## TASK TO COMPLETE
Go through the data and report each line that holds the string "computer".

## DATA RECORDS
=====
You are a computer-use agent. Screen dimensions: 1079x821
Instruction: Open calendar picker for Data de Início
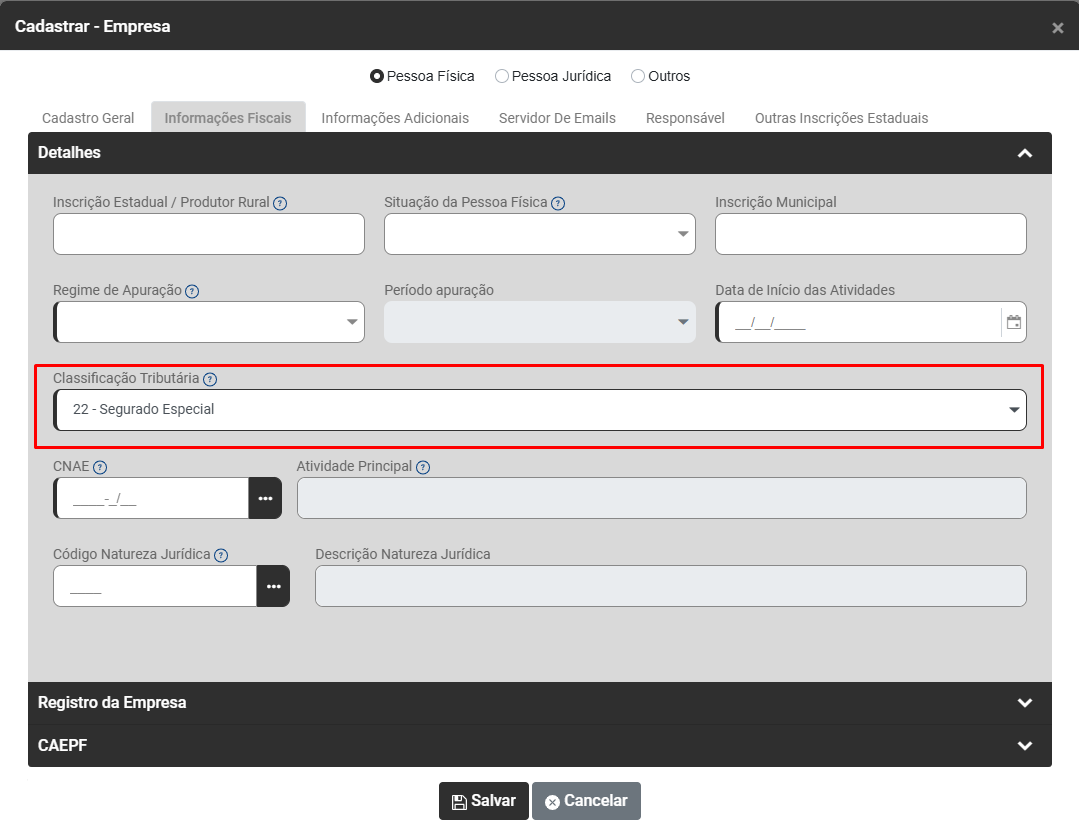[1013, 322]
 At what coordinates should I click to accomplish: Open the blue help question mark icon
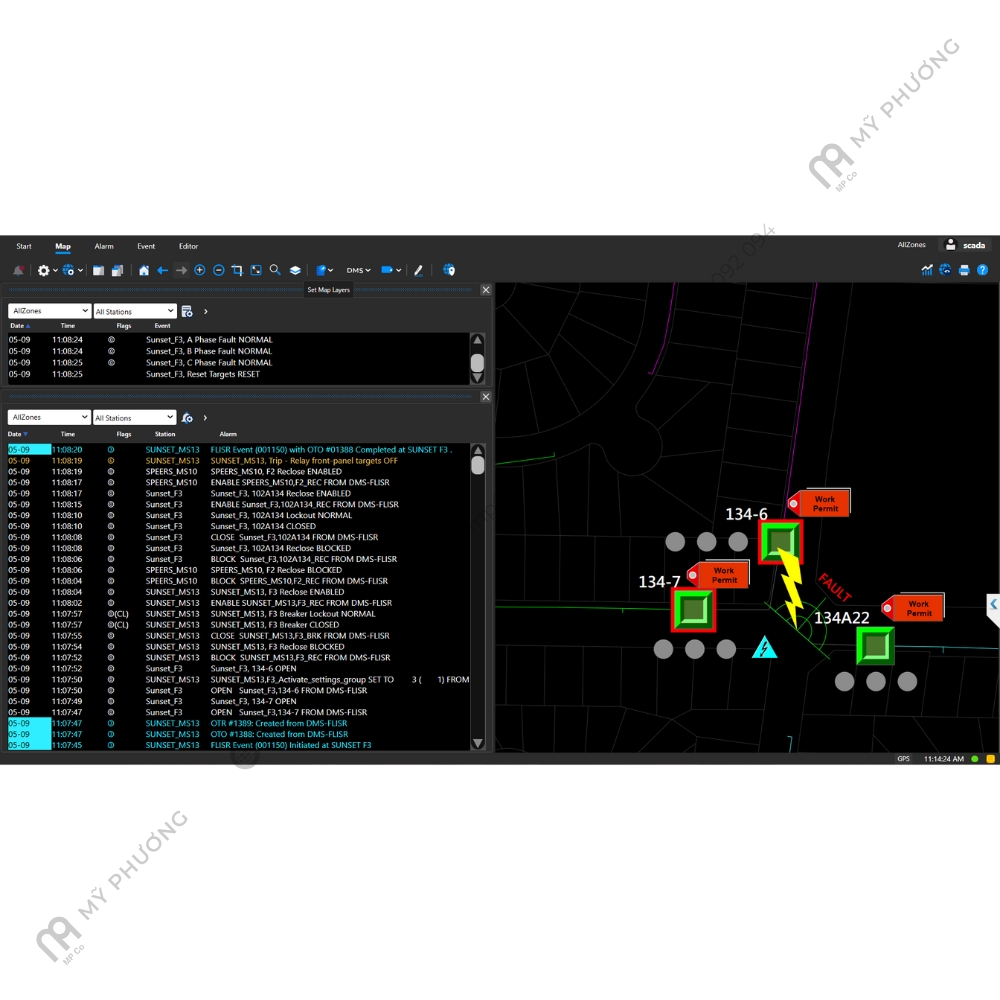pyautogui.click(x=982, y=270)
=====
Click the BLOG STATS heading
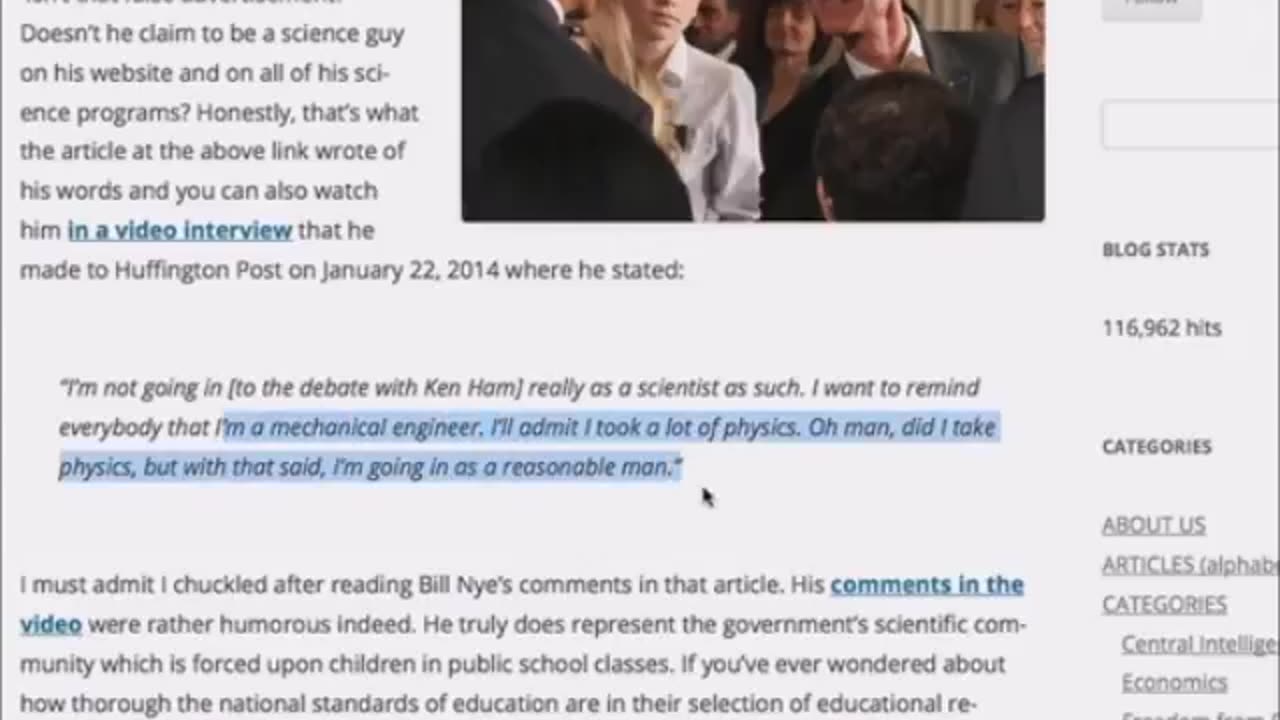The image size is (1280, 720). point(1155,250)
=====
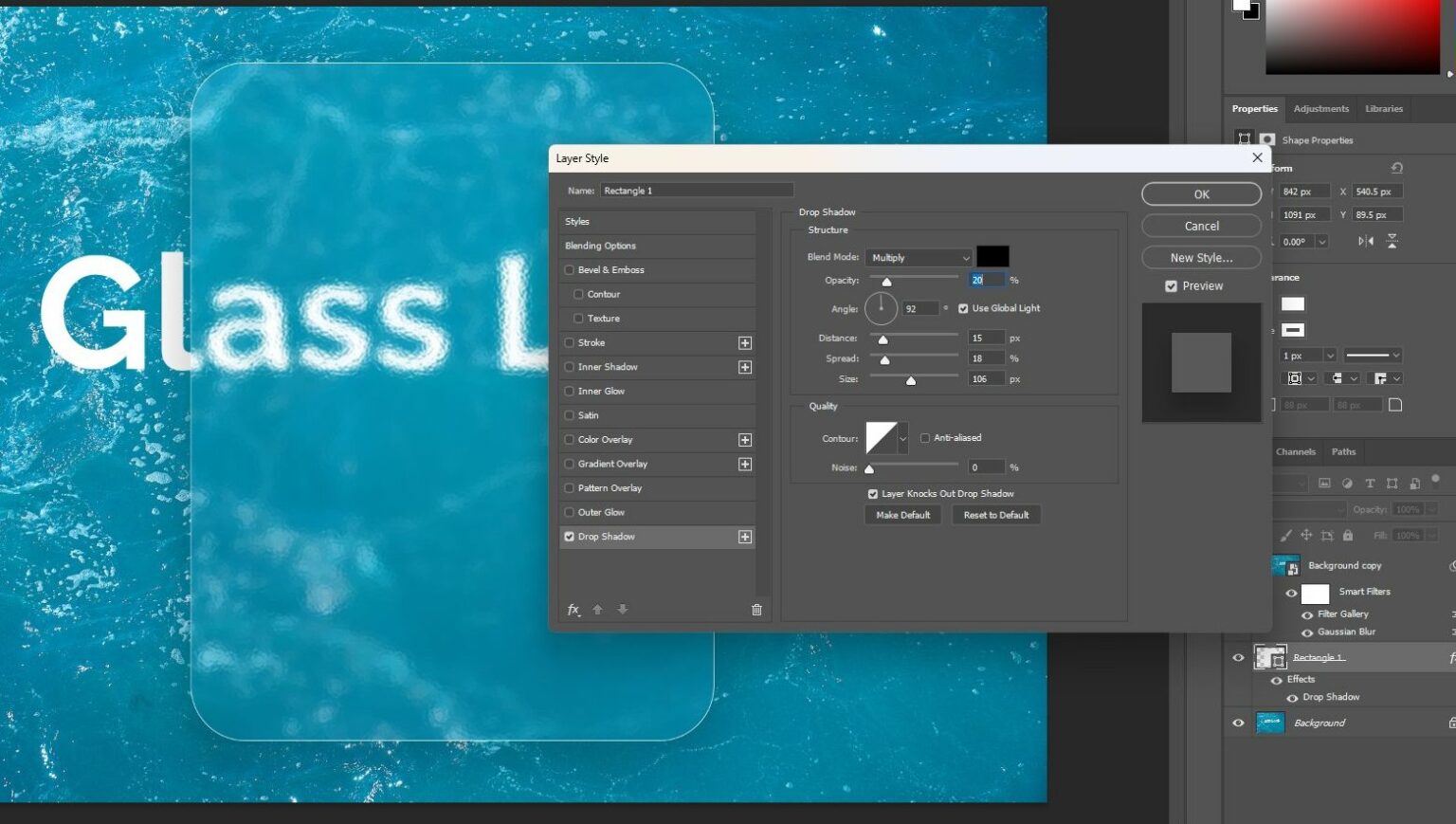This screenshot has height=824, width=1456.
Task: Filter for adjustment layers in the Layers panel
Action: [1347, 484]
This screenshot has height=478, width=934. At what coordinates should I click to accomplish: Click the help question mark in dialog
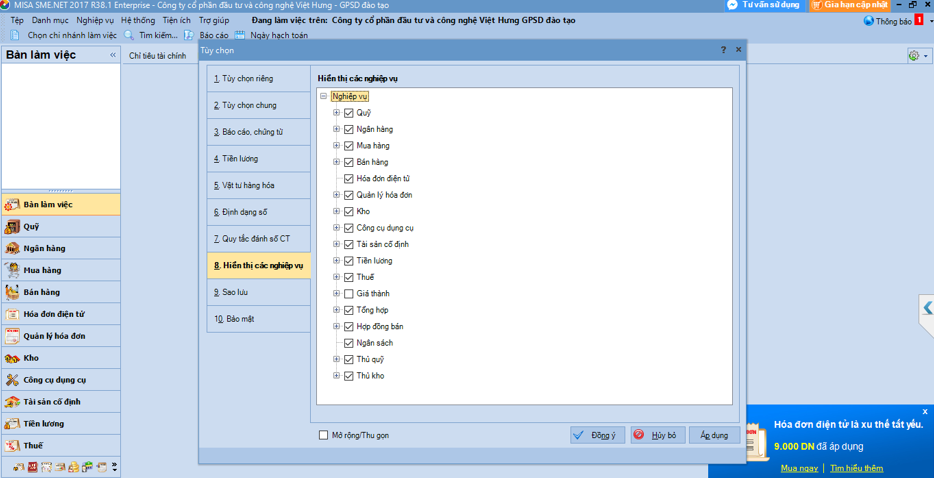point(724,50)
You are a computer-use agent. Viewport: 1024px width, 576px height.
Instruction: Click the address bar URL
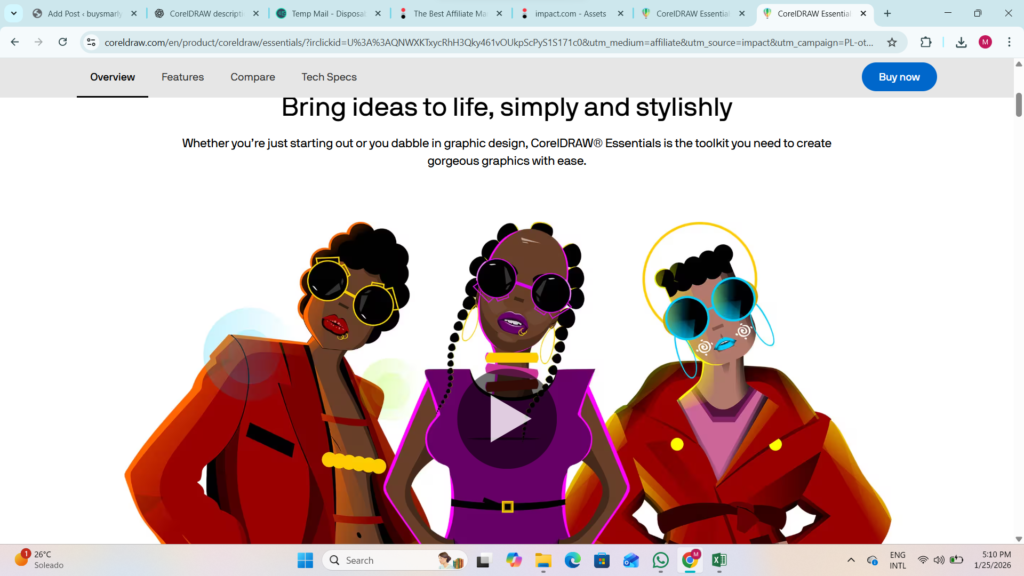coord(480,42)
=====
## WRITTEN ANSWER
You are a computer-use agent. Screen dimensions: 1079x821
You are a computer-use agent. Viewport: 1024px width, 576px height.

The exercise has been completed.